- **What you have to do**:
Reproduce every line of the data from the one containing "Add layer style" down to the end, without changing anything.

A series of data
— START —

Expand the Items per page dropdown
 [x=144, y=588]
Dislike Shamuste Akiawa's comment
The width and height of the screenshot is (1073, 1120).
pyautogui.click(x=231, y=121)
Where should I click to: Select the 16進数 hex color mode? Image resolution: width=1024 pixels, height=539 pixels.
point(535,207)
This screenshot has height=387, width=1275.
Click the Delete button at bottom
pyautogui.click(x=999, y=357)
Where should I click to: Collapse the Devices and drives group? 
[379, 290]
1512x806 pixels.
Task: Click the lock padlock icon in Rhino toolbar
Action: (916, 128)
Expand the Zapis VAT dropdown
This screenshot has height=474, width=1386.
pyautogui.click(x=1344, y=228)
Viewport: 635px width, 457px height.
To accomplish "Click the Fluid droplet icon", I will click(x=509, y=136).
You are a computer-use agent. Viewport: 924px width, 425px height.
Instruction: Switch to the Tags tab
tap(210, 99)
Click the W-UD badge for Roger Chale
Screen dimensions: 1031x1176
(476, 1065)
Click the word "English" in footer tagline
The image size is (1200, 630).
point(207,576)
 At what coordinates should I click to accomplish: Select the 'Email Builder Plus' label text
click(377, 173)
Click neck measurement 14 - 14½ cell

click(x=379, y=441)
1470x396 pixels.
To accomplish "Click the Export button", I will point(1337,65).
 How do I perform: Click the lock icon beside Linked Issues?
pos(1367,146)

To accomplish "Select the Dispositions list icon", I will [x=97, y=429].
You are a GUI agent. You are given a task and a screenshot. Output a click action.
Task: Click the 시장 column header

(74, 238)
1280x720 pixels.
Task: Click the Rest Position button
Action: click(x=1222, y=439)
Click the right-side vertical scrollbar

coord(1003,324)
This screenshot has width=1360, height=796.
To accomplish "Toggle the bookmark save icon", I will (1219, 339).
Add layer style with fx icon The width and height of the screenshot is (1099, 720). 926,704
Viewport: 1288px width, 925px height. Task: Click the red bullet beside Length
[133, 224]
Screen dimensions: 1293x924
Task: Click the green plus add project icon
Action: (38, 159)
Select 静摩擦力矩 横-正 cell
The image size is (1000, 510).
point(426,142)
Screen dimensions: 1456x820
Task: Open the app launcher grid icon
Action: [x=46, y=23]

— END —

- **The result**:
Add layer style with fx icon The width and height of the screenshot is (1099, 720). 926,704
Viewport: 1288px width, 925px height. Task: Click the red bullet beside Length
[133, 224]
Screen dimensions: 1293x924
Task: Click the green plus add project icon
Action: (38, 159)
Select 静摩擦力矩 横-正 cell
The image size is (1000, 510).
point(426,142)
Screen dimensions: 1456x820
Task: Open the app launcher grid icon
Action: [x=46, y=23]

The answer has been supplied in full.